With the approval of the $26bn merger between T-Mobile and Sprint on Friday, the stage is set for a shift in the U.S. wireless industry at a moment when carriers are racing to deploy the next generation of ultrafast mobile service.
In recent months, the merger attracted heightened attention from several presidential candidates, with Sens. Cory Booker (D-N.J.), Kirsten Gillibrand (D-N.Y.), Amy Klobuchar (D-Minn.), Bernie Sanders (I-Vt.) and Elizabeth Warren (D-Mass.) signing onto a letter that said it would result in “unacceptably high levels of concentration in an already consolidated wireless industry.”

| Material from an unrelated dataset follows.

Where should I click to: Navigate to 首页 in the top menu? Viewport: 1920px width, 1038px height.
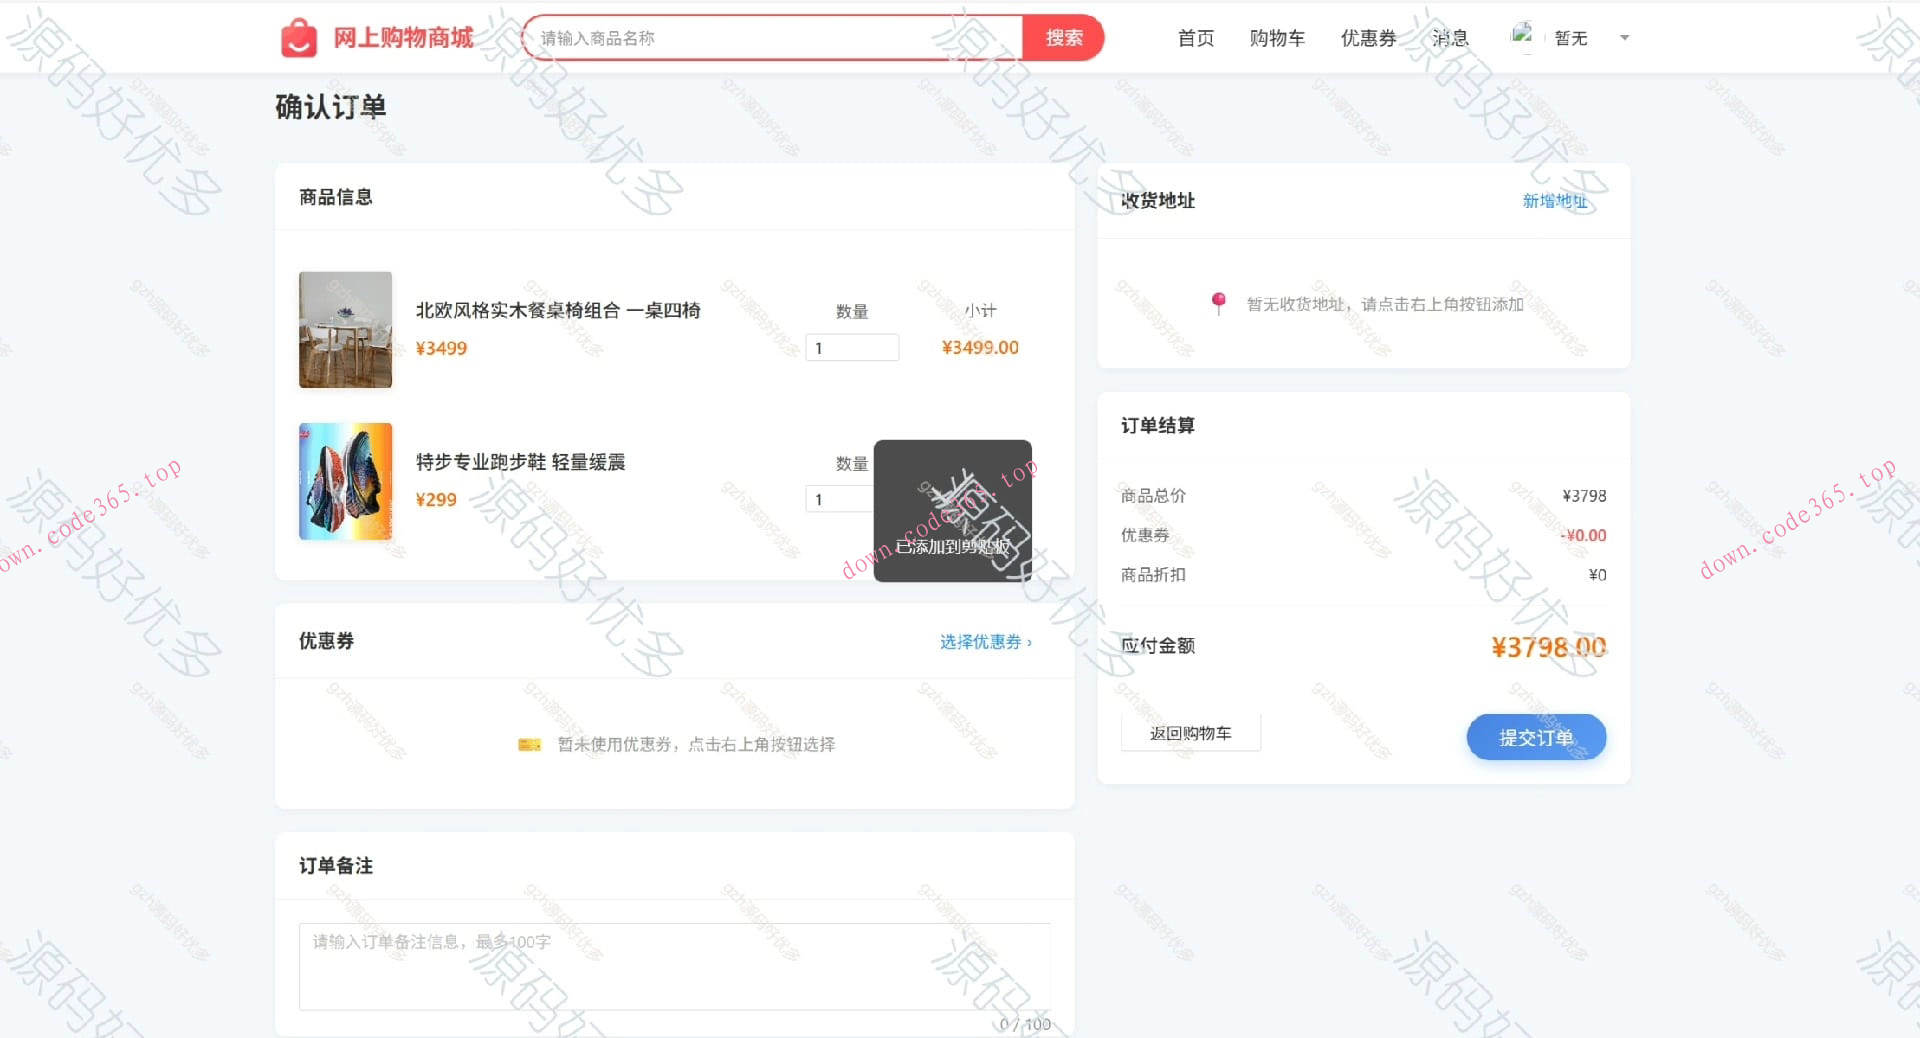coord(1195,37)
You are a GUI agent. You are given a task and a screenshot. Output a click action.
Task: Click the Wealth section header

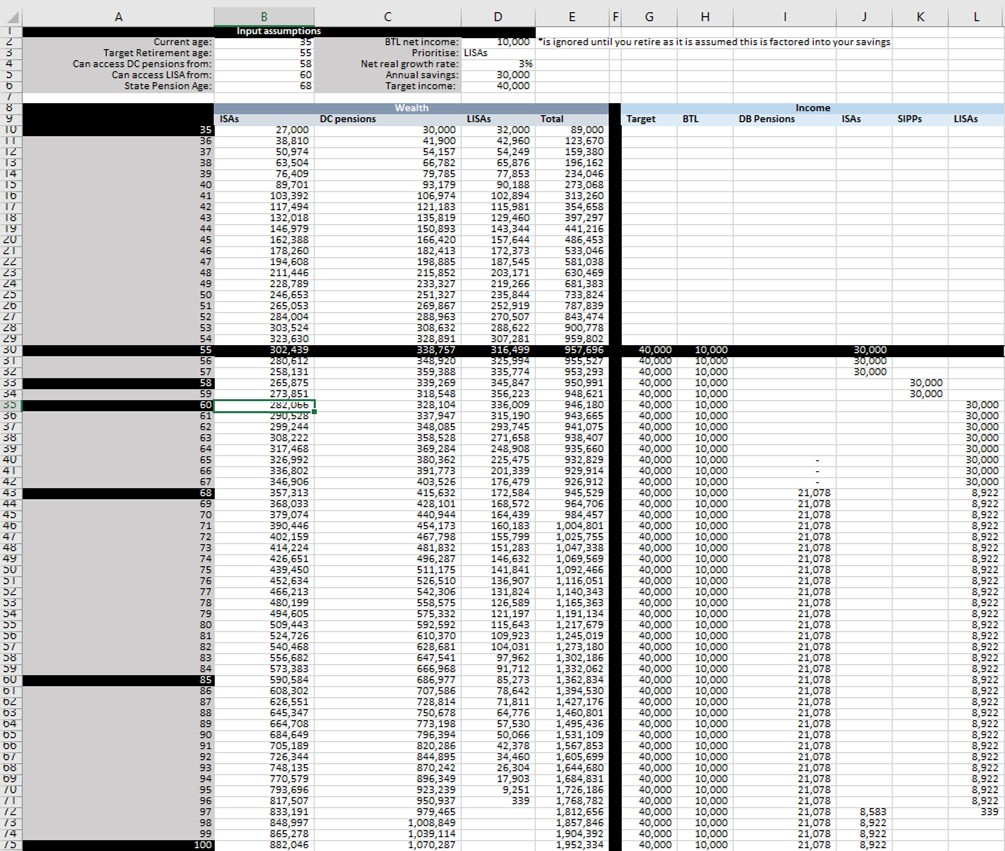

Consumer groups such as Public Knowledge echoed those concerns, arguing a combined T-Mobile and Sprint would result in higher prices and fewer options for consumers. Many critics pointed to the fact that T-Mobile had already become a fierce competitor — offering more customer-friendly contracts, for example — precisely because the government had warded off an attempted merger by the two companies in the past.

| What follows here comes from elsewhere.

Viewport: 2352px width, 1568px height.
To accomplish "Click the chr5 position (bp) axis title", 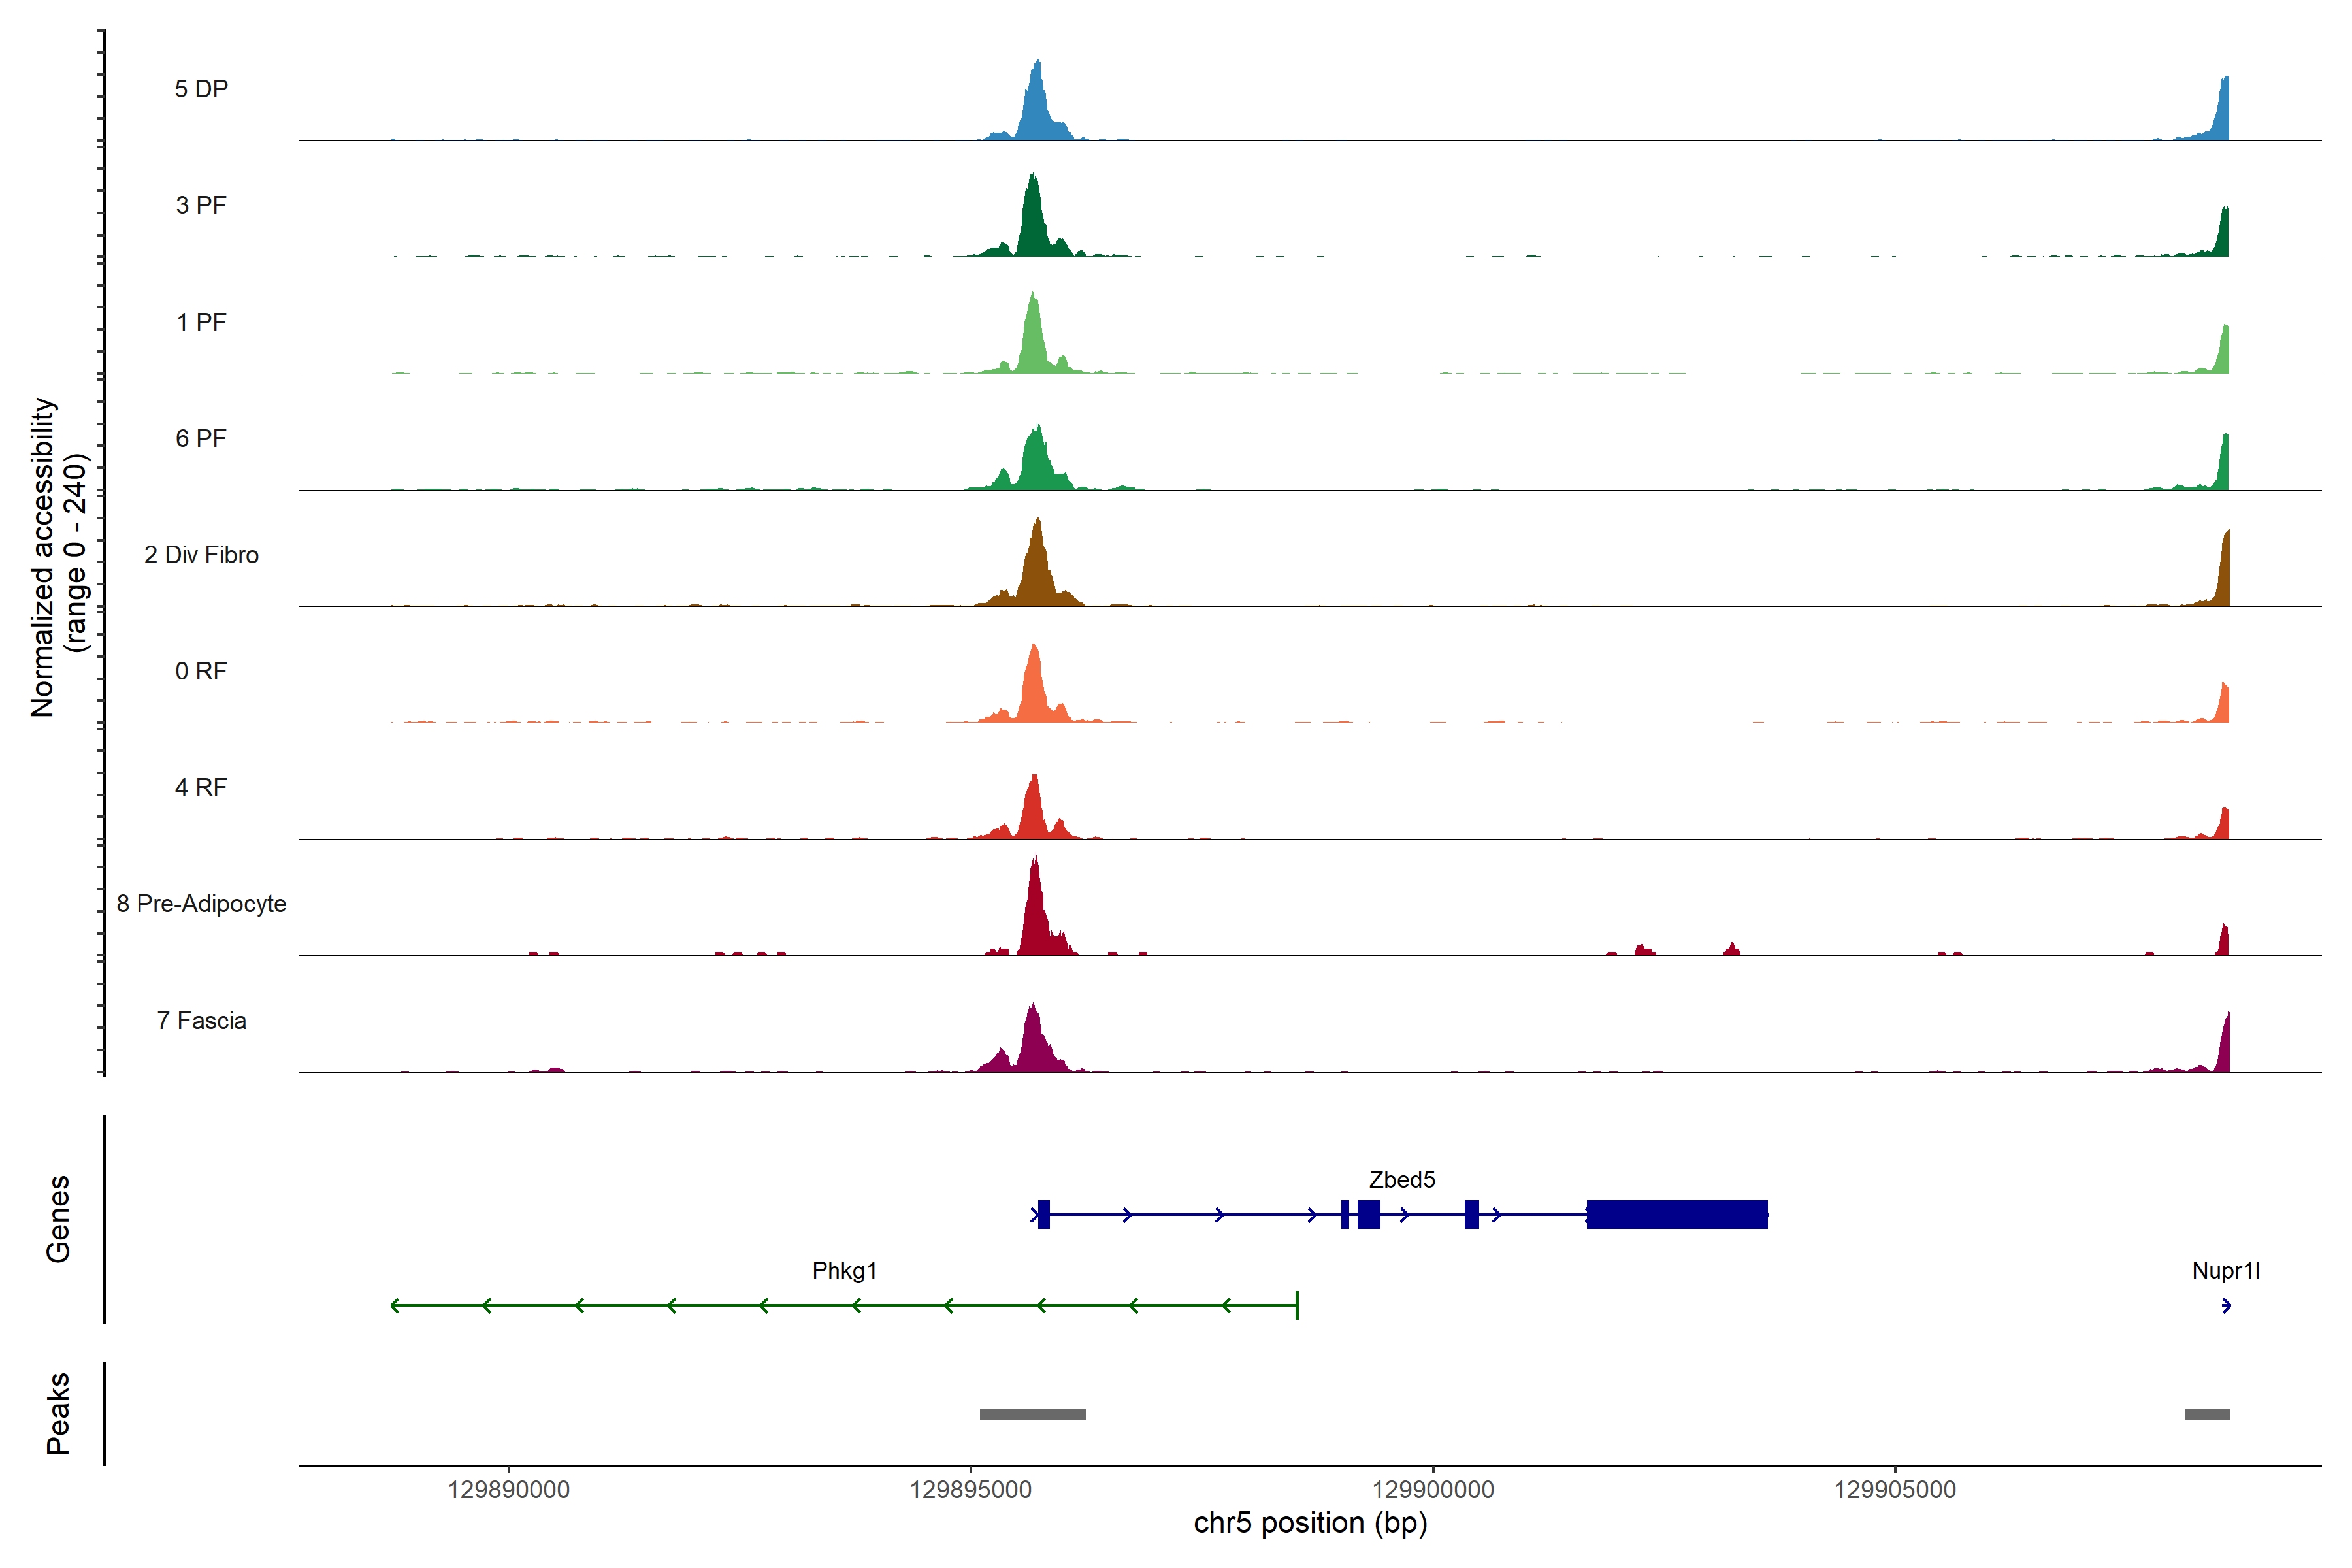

But T-Mobile and Sprint offered concessions to reshape their merger in recent months in a bid to win over federal regulators. In May, the companies pledged to build out 5G wireless to most of the country, including much of rural America, while offering “same or better rate plans at the same or better prices” for the next three years. The announcement satisfied FCC Chairman Ajit Pai, who warned the companies would “suffer serious consequences” if they break their promises.
The deal, which is valued at more than $5 billion, will allow Dish to offer service over T-Mobile’s network until it’s able to operate its own, Delrahim said. Existing spectrum holdings at Dish helped the companies sell their plan to the Justice Department, officials said Friday, and Dish must meet its build-out targets or face billions of dollars in federal penalties.
Some of the deal’s skeptics, however, said the companies’ concessions are unlikely to address their concerns: It could take too long for the sale of spectrum and other assets to Dish to result in a carrier able to compete with AT&T, Verizon and a merged T-Mobile and Sprint.
The deal replaces a weak competitor in Sprint with a potentially weaker one in Dish, said Roger Entner, a wireless industry analyst and founder of Recon Analytics. The constraints on Dish’s business would prevent it from being able to price its services competitively, he said. Adding to Dish’s challenges, he said, consumers seem to care more about reputation than price in choosing a carrier.
T-Mobile, which is operated by Germany’s Deutsche Telekom, and Sprint, which is owned by the Japanese conglomerate SoftBank, announced their merger last April. Without such a combination, T-Mobile and Sprint said they could not muster the necessary investments individually to develop and deploy 5G services, putting them at a major disadvantage against AT&T and Verizon.